■ INSTRUCTIONS TO FOLLOW ■
Your response should contain only the lines running from the top of the data below through the line with "Image resolution: width=1568", both included. Pictures must be omitted.

STORED DATA Block Start

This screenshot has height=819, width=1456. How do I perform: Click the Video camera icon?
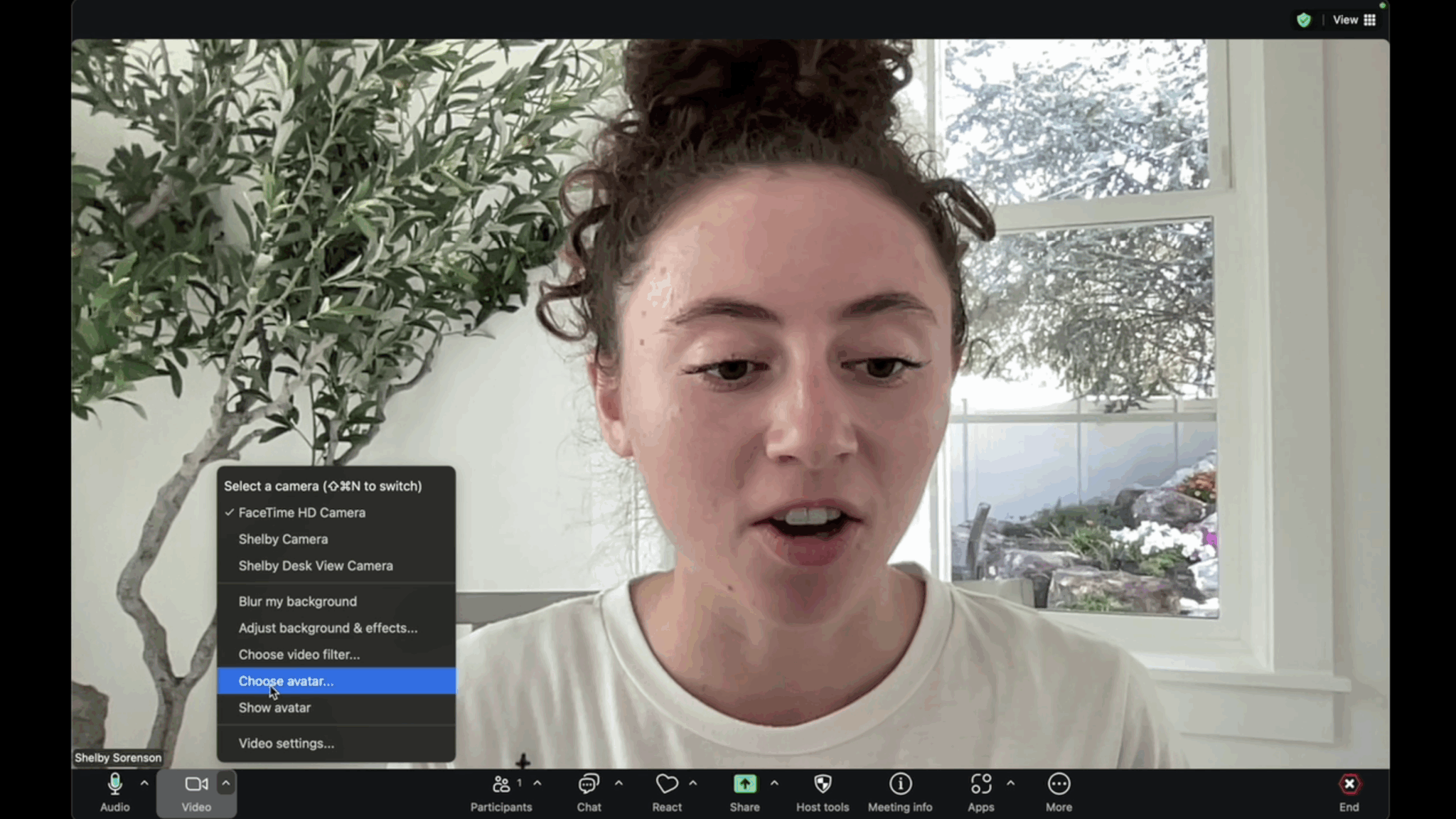[196, 784]

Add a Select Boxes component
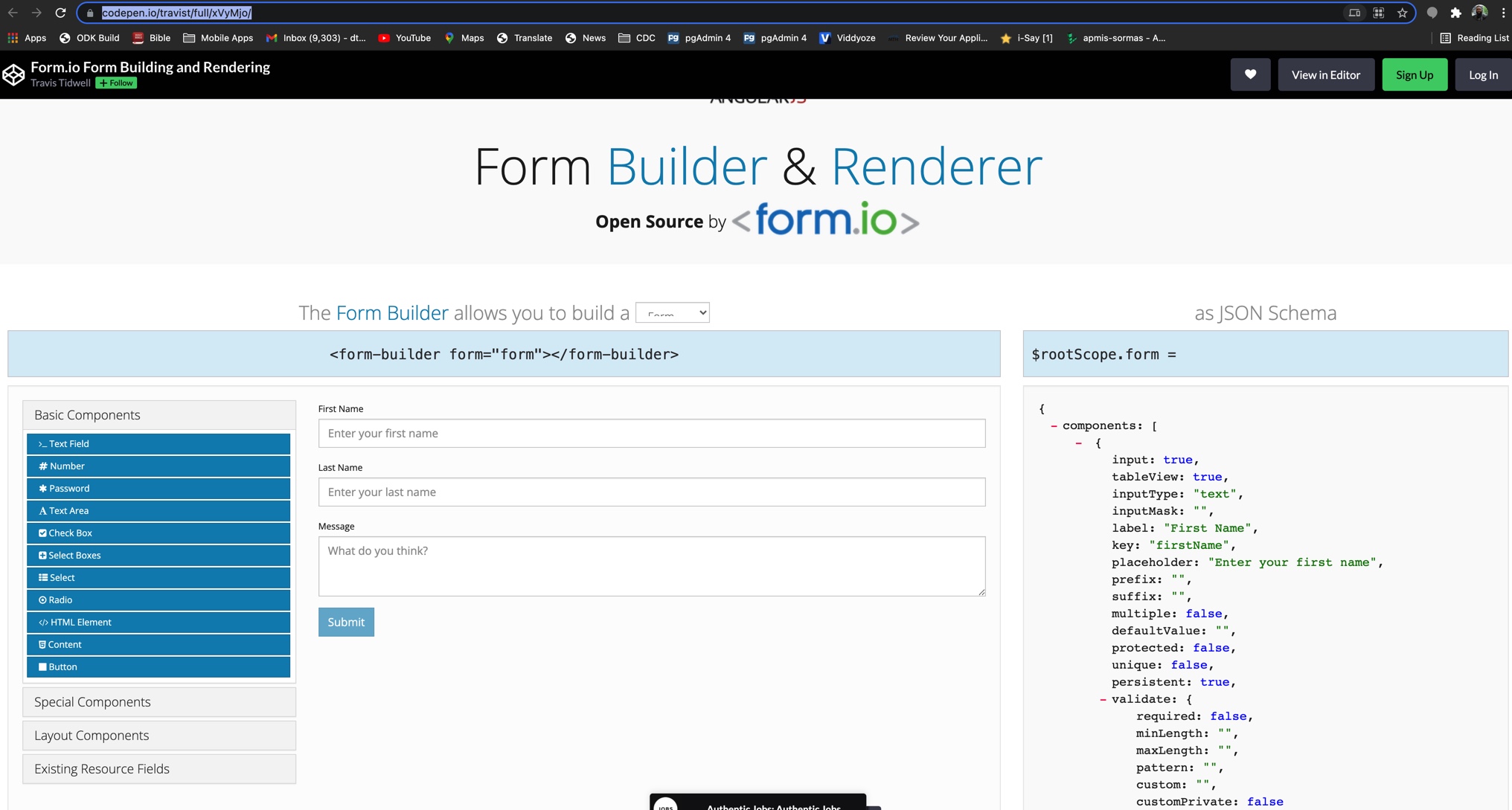coord(158,555)
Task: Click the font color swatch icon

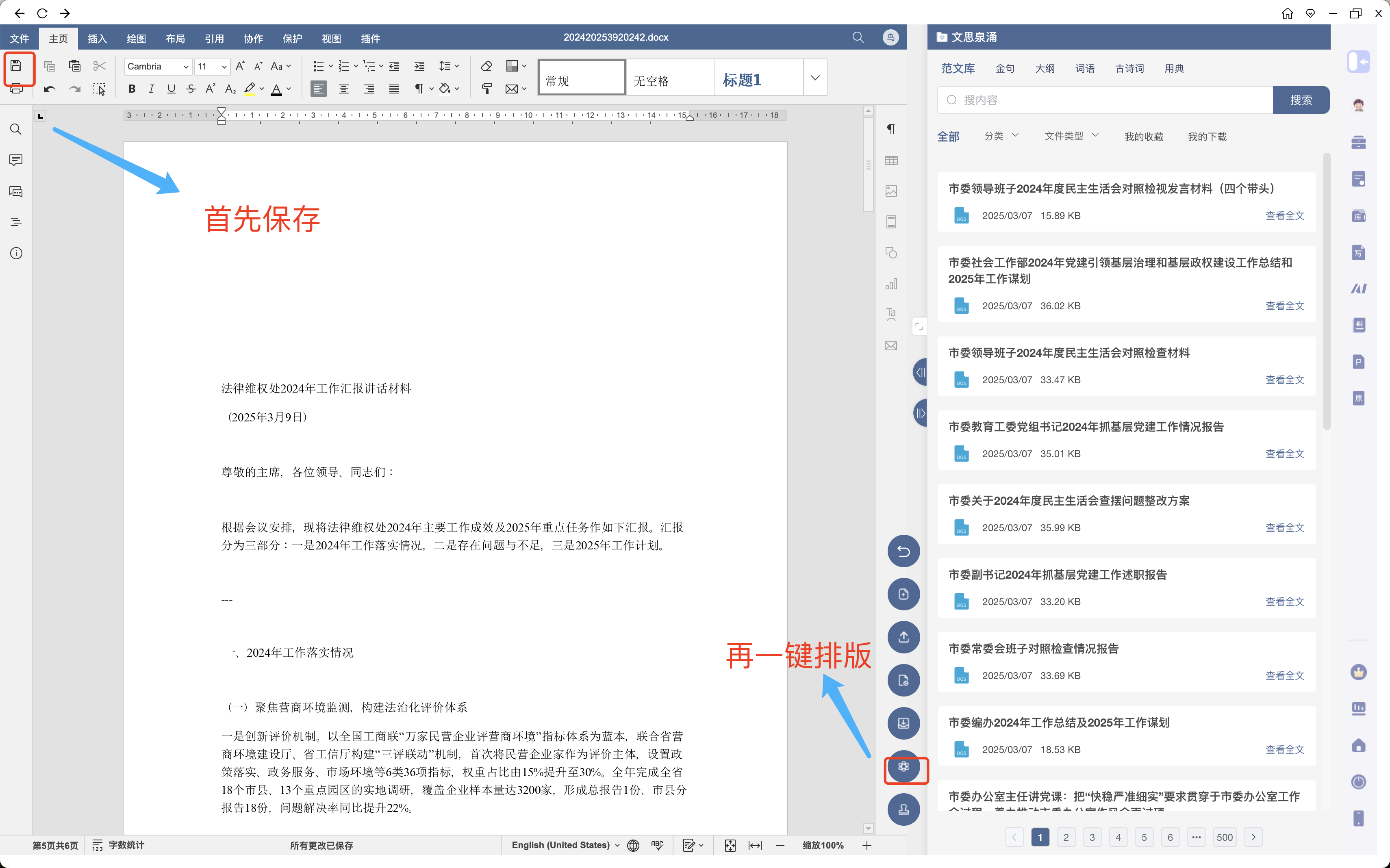Action: (x=276, y=89)
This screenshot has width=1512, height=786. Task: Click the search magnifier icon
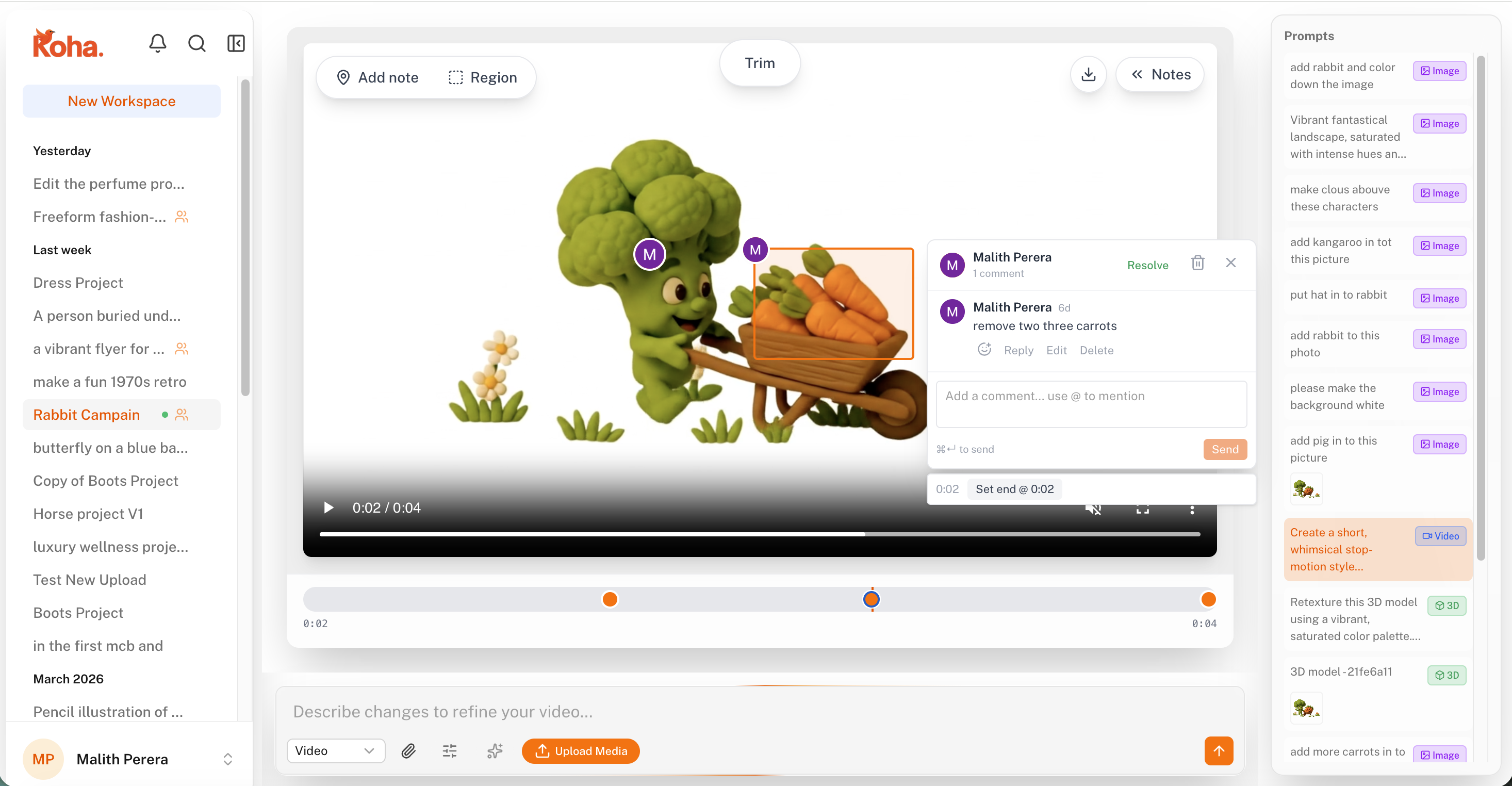(196, 43)
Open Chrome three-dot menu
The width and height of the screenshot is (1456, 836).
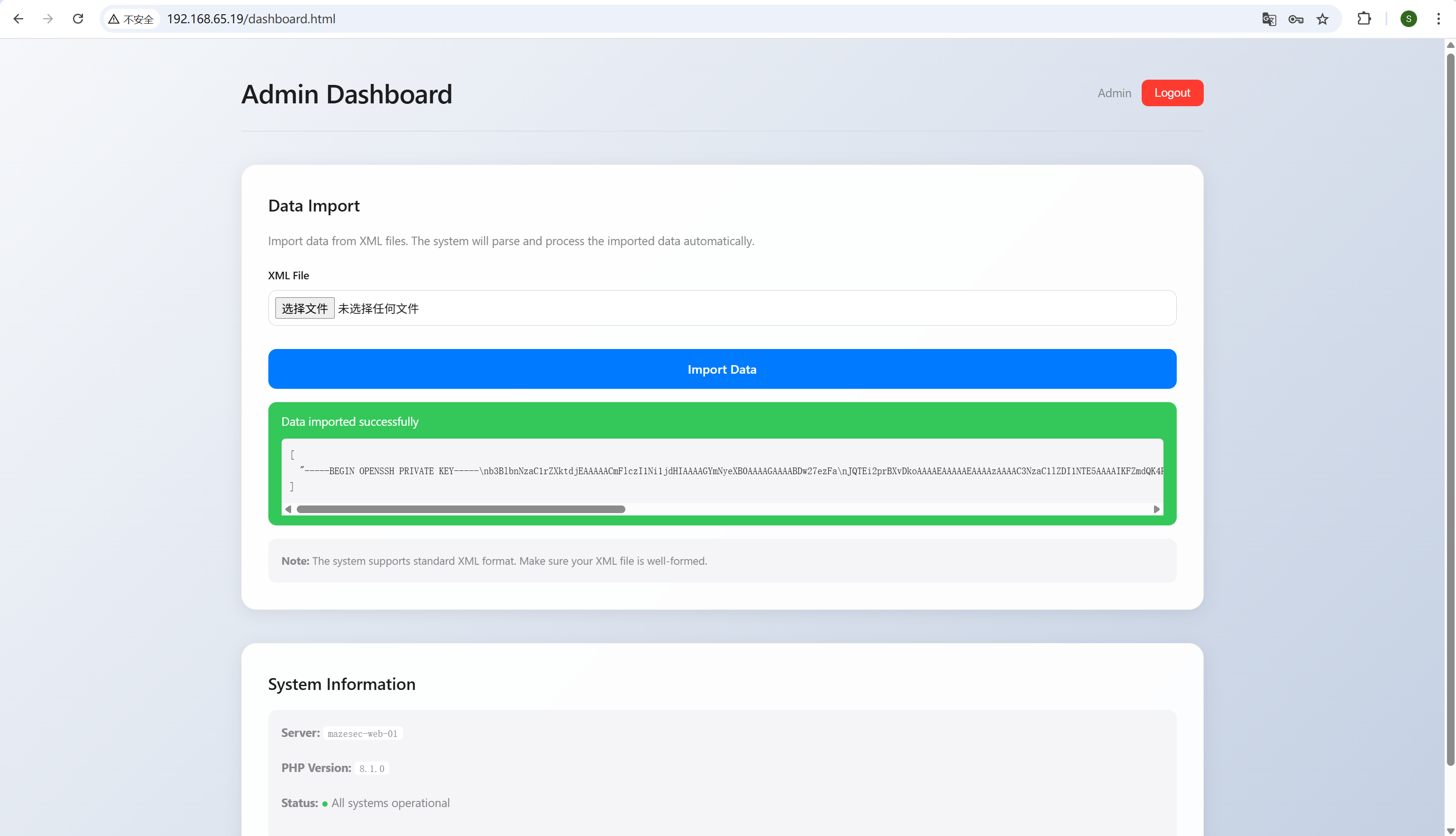(1438, 19)
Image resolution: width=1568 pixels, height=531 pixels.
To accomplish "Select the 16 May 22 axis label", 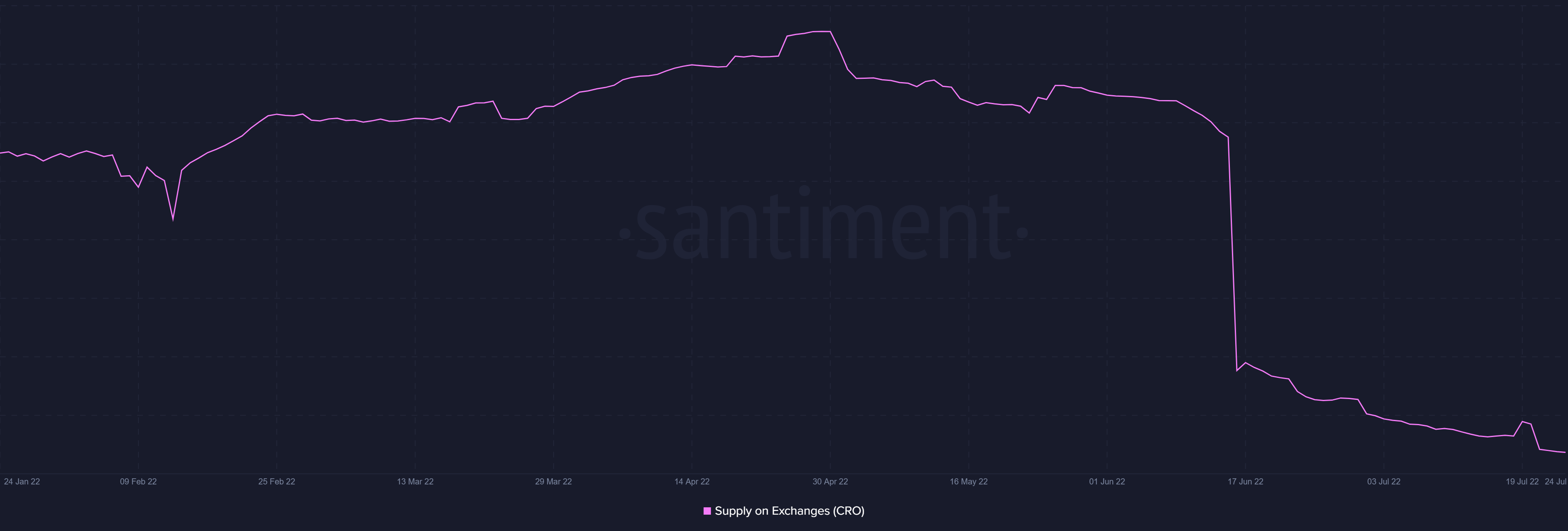I will click(x=969, y=482).
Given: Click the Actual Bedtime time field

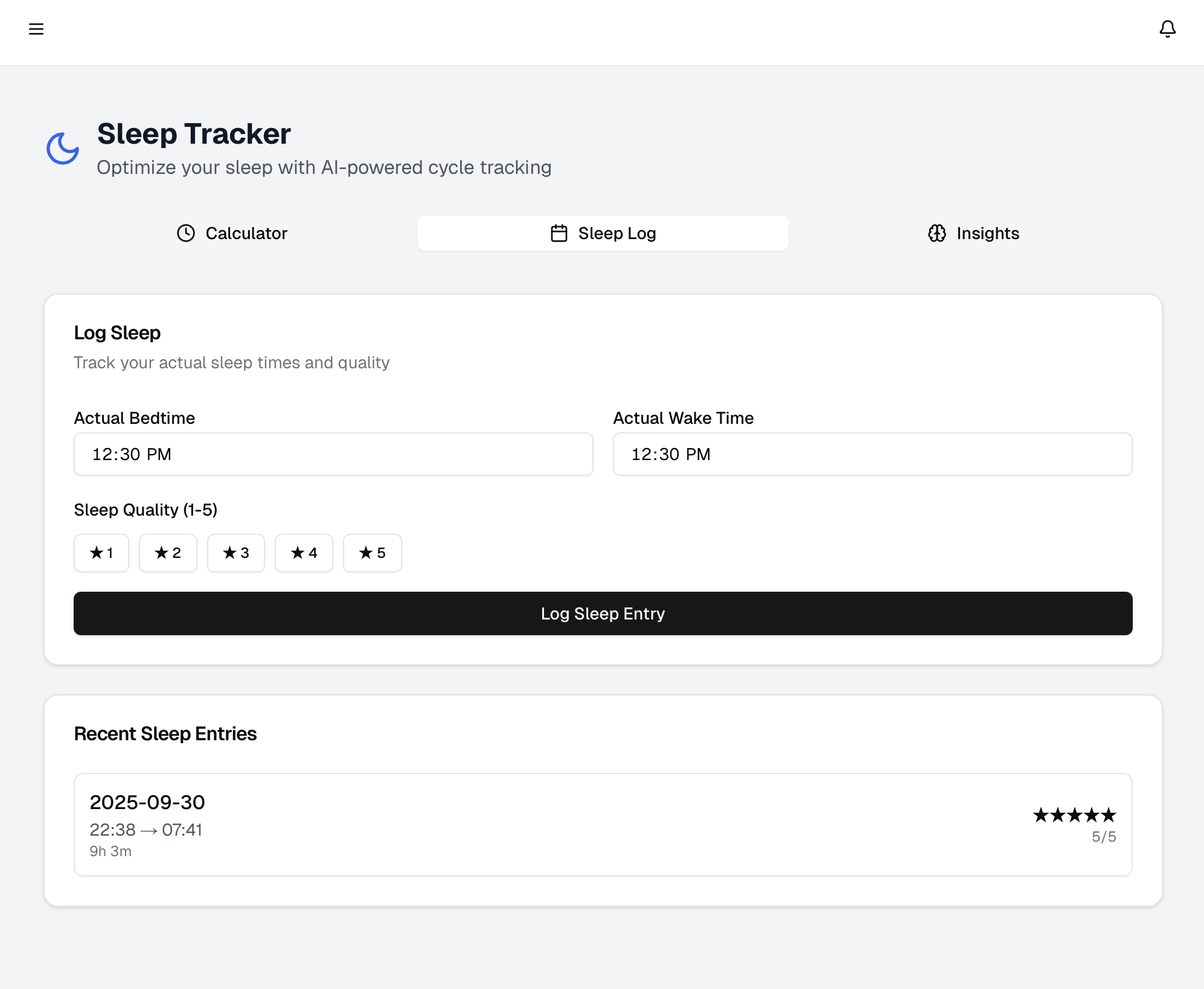Looking at the screenshot, I should click(333, 454).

STORED DATA Block End

■ RESPONSE TO THIS TASK ■
This screenshot has height=819, width=1456. How do I perform: Click the Video camera icon?
[196, 784]

Add a Select Boxes component
coord(158,555)
Task: Click the font color swatch icon

Action: (x=276, y=89)
This screenshot has width=1512, height=786. Task: Click the search magnifier icon
(196, 43)
Open Chrome three-dot menu
The width and height of the screenshot is (1456, 836).
(1438, 19)
Image resolution: width=1568 pixels, height=531 pixels.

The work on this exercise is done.